──────── Document text ────────

Typically referred to as buffalo, more than 60mn bison roamed North America when the early explorers arrived. But sport hunting and mass slaughter reduced the population considerably. By Ted Gregory

The hulking animals that stepped from trailers to corrals here in Franklin Grove, Illinois, late at night drew a hushed, attentive audience of about 25 people.
The reason for the reverence: Wild bison have been reintroduced on the prairies east of the Mississippi River for the first time since the 1830s, says the conservation group co-ordinating the effort. The 20 animals will eventually be released from the corral to gradually roam much of the 3,500-acre Nachusa Grasslands — the key part of an ambitious prairie restoration 95 miles west of Chicago.
“The word that keeps coming up is surreal,” said Jeff Walk, director of science for the Illinois Chapter of The Nature Conservancy, which owns Nachusa and has been readying the land for the bison since the late 1980s. He accompanied the 20 bison on an eight-hour truck trip from Broken Kettle Grasslands preserve near Sioux City, Iowa, to Nachusa last Friday.
“After all the work that people have put into this,” Walk said, “it’s like, ‘Oh my gosh, it’s actually happening.’ “
The bison relocation is an effort to reunite the species with the most imperiled ecosystem on the planet so both can thrive. Some bison enthusiasts even hope the new oversized, shaggy residents of Nachusa, the largest restored prairie in Illinois, will spark an environmentally responsible agricultural movement in the state.
“If industry can adopt those practices,” Matt Ruhter, president of the Illinois Indiana Bison Association said of placing bison on prairies, “then you’ll get a lot of new prairies popping up and all the benefits that come along with having prairies.”
Temperatures hovered in the low 40s and clouds had darkened the starry skies when the two semitrailers carrying the bison rolled to a stop at 10:17pm last Friday. Wind gusts prompted observers, many of whom were taking video, to bundle themselves in layers, hoods and hats.
The bison kept everyone waiting. Despite being prodded by broomsticks, encouraged by large rattles shaken at them and hooted at by their handlers, many of the animals refused to scoot through the open rear doorway of one trailer, down the enclosed ramp and through the chute to the corral.
By 11:30pm, the crew assigned to make that entry happen had departed, allowing an estimated 10 animals to exit when they were ready. Then the crew, Nachusa staff and volunteers gathered in a home across the road from the prairie, sipped drinks and celebrated. On the table were plates of bison-shaped cookies and brownies.
Despite the somewhat rocky arrival, Nachusa volunteer Cindy Crosby said the moment was historic. “This is tallgrass prairie in Illinois and this is the missing piece of the puzzle,” said Crosby, who drove with her husband, Jeff, from Glen Ellyn to view the bison arrival. “More than 700 species (at Nachusa) but we didn’t have the big piece, and tonight it’s all going to change. Nothing is going to be the same as it was yesterday.”

──────── Data extract ────────

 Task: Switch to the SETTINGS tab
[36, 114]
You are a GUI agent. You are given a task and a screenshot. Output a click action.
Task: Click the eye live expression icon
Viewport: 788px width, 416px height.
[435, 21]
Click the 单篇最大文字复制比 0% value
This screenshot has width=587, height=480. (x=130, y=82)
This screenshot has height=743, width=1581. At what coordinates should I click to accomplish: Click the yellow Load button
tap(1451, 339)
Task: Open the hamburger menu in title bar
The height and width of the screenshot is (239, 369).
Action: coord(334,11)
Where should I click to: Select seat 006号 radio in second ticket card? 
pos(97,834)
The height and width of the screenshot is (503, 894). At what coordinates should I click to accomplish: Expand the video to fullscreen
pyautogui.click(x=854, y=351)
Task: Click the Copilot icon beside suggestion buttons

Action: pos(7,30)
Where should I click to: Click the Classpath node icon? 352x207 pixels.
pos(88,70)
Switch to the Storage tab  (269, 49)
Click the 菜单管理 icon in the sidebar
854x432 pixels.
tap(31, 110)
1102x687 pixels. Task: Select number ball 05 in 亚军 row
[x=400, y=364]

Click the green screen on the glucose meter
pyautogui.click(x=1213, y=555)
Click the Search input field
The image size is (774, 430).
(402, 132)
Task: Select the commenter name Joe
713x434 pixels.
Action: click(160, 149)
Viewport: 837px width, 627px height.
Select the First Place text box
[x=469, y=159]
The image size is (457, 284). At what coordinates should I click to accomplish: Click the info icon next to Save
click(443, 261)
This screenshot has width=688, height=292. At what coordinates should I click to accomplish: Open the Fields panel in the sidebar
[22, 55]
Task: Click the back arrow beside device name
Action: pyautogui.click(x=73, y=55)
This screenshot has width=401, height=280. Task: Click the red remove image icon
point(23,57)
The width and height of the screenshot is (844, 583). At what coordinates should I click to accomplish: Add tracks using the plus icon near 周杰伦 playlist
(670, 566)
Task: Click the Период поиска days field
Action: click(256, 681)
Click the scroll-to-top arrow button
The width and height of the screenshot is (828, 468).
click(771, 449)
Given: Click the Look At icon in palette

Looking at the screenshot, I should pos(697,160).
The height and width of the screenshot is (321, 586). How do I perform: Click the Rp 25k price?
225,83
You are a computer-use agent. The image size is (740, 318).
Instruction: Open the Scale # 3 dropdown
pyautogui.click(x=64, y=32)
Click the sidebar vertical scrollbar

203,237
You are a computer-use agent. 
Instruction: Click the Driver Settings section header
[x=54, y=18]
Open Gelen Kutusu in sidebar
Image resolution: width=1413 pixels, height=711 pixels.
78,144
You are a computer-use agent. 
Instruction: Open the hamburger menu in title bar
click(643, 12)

────────

# Apply what you read
A - Answer these from the bison article:
(i) How many bison were reintroduced at Nachusa?
(ii) From which preserve did the bison travel to Nachusa?
(iii) At what time did the two semitrailers carrying the bison stop?
B - Transcribe the stretch of the bison article from "By 11:30pm, the" through "cookies and brownies.".
The listing comes from a separate source.

# Problem solutions
A -
(i) 20
(ii) Broken Kettle Grasslands preserve, near Sioux City, Iowa
(iii) 10:17pm

B -
By 11:30pm, the crew assigned to make that entry happen had departed, allowing an estimated 10 animals to exit when they were ready. Then the crew, Nachusa staff and volunteers gathered in a home across the road from the prairie, sipped drinks and celebrated. On the table were plates of bison-shaped cookies and brownies.